Why Dockerize?
I’ve maintained this blog for almost a decade now. While writing has been infrequent, I’ve ensured the blog is up and running. The blog is currently hosted on GitHub and uses GitHub Pages. To give it a decent look and feel, I’ve integrated the minimal-mistakes-so-simple-theme. The site is rendered via Jekyll, a static site generator, and the theme is implemented as a Ruby gem.
- Github Pages - GitHub Pages is a feature of GitHub that allows users to host static websites on GitHub’s servers and make them available to the public.
- Jekyll - Jekyll is a static site generator that creates websites from Markdown, HTML, and other markup languages.
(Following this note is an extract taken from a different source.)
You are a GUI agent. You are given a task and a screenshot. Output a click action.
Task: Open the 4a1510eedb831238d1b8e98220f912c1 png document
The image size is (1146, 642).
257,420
- Ruby Gem - Ruby gems are packages of code, documentation, and other components that can be used to extend or modify Ruby applications.
- Gemfile - A gemfile is a file that lists gems and their versions required by the Ruby application.
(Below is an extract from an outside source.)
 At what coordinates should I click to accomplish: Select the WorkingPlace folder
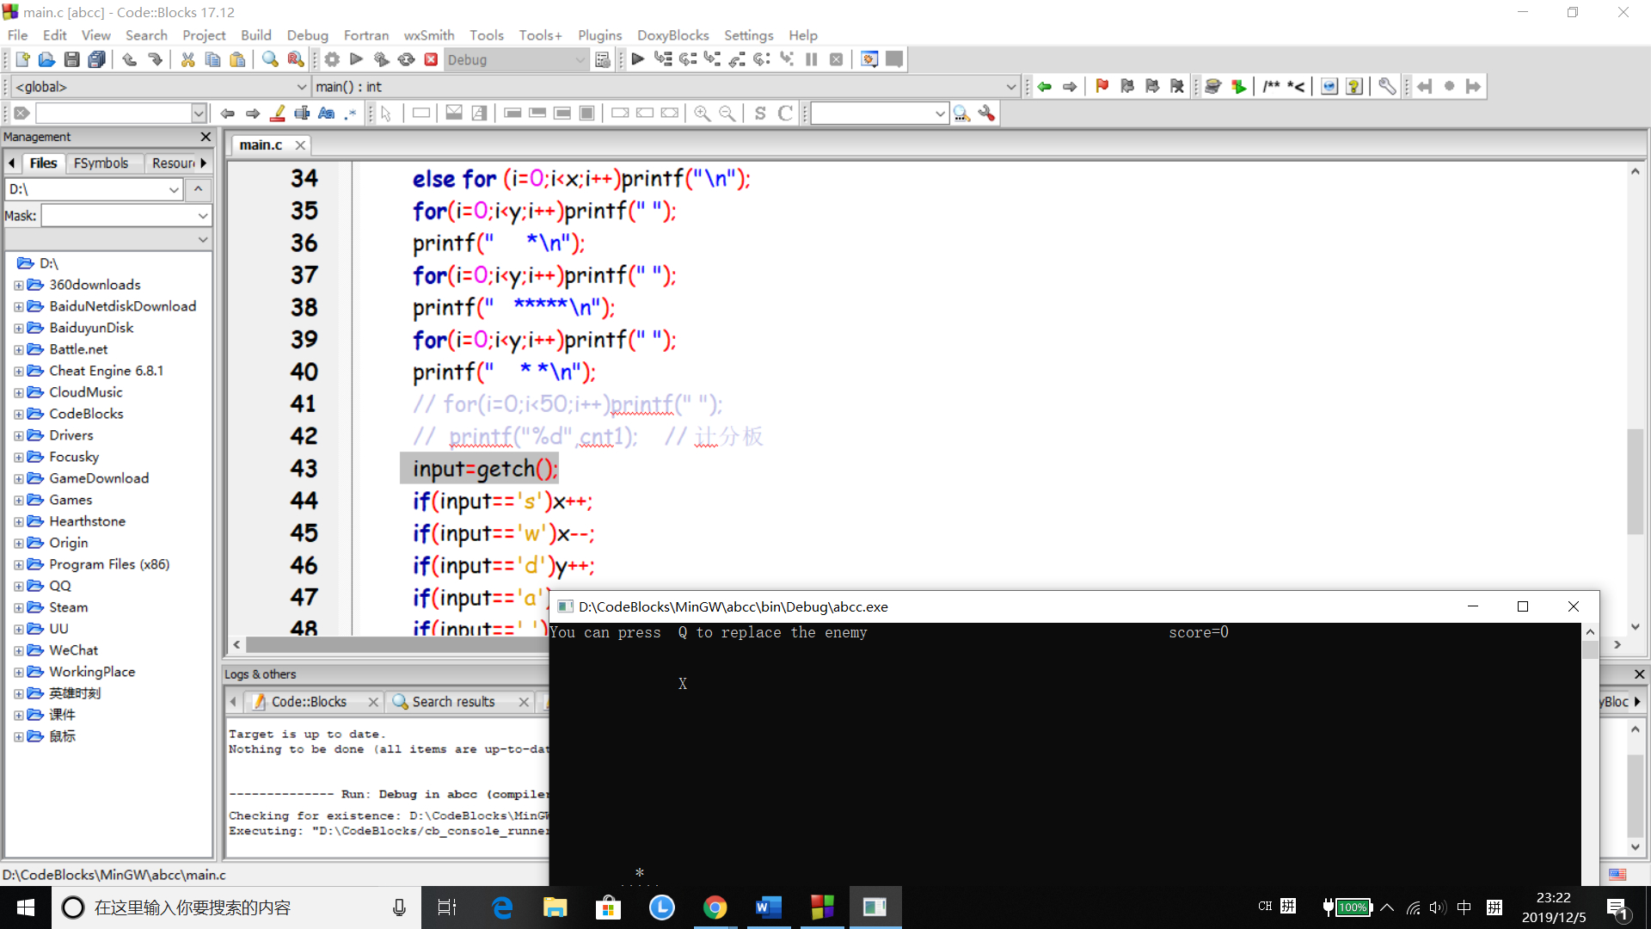click(x=91, y=672)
- Gemfile.lock - A Gemfile.lock is a file that records the exact versions of gems that were installed for a Ruby project. It is created automatically by the bundler when you run
bundle install
. - Bundler - Bundler is a took that helps manage dependencies for Ruby application by installing and tracking Gems.
As we can see, there are quite a lot of components involved in running a blog. Now, I’m not a Ruby developer, so every time I switched machines and tried to get the blog running locally, I would run into all sorts of issues: bundler-related errors, gem incompatibilities, weird Ruby-related errors, etc.
Dockerizing my blog would help me by eliminating the need to remember the steps, configurations, binaries, etc., required to run my blog. I can easily switch machines, clone the repo, create and run the Docker image, and have the blog up and running in a few minutes.
Current Setup
I have a windows machine. Blog’s code is cloned inside wsl. Assuming Ruby and all other dependencies are installed correctly, the command to build and serve the site is -
bundler exec jekyll build && bash -c 'cd _site && python3 -m http.server --bind localhost 4000'
bundler exec jekyll build
- it builds the site, generates the static HLTML content, and writes it to a temp directory called_site
cd _site && python3 http.server localhost 4000
- starts a basic webserver from within the_site_
directory. Once the server is up, we can access the content by going tohttp://localhost:4000
Docker Based Setup
Before we can run the blog as a container within Docker, we need to install Docker itself. On windows, I used the Docker desktop installer. While Docker is installed on Windows, it has the option of enabling WSL connectivity, such that it can manage running containers within WSL as well. This option is enabled by default.
Once I had Docker installed and running, I created the Dockerfile within the blog’s codebase.
FROM ruby:2.7
RUN mkdir /blog
WORKDIR /blog
COPY . /blog
COPY Gemfile Gemfile.lock ./
RUN gem install bundler:1.16.2
RUN bundle install
RUN ["chmod", "+x", "startup.sh"]
EXPOSE 4000
ENTRYPOINT [ "./startup.sh" ]
- Using Ruby based base image makes sense, after all, blog’s theme and features are implemented as Ruby gems. Having the ability to specify which version of Ruby image I want made things so much better. The gems the site needs, require an older version of Ruby and thus I hard-code a speicific version.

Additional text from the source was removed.